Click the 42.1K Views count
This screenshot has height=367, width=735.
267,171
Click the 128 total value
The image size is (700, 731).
...
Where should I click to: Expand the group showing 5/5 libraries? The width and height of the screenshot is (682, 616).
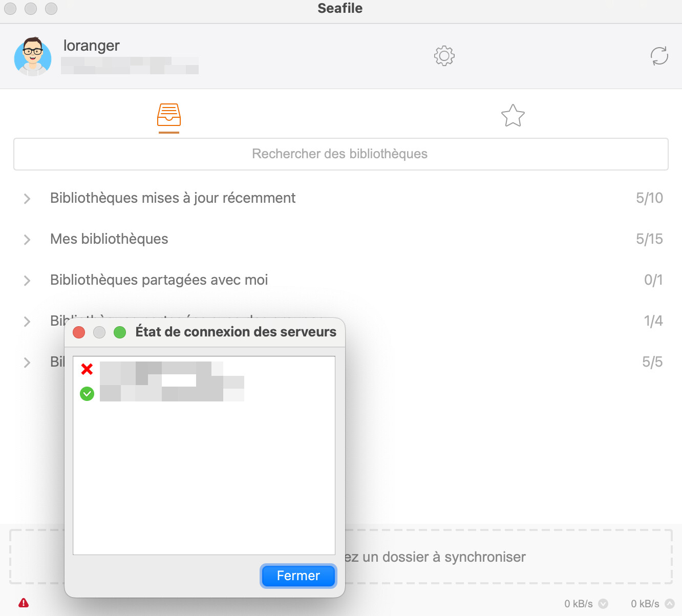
* * *
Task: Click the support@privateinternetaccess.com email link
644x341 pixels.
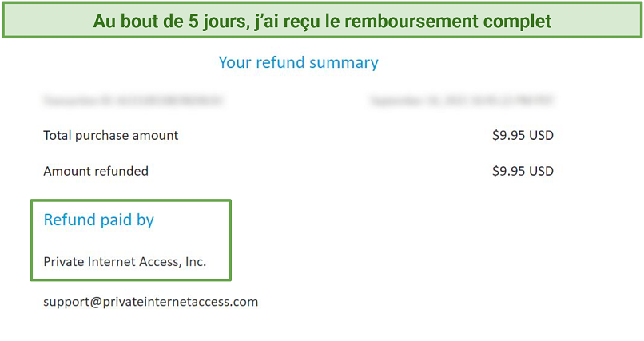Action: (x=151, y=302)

ASSIGNMENT:
Among the records above, extract exactly the lines from the line with "Click the 128 total value" to the line with "The image size is (700, 731).", both lines included, and leave out the rest.

SOLUTION TO THE EXERCISE:
Click the 128 total value
The image size is (700, 731).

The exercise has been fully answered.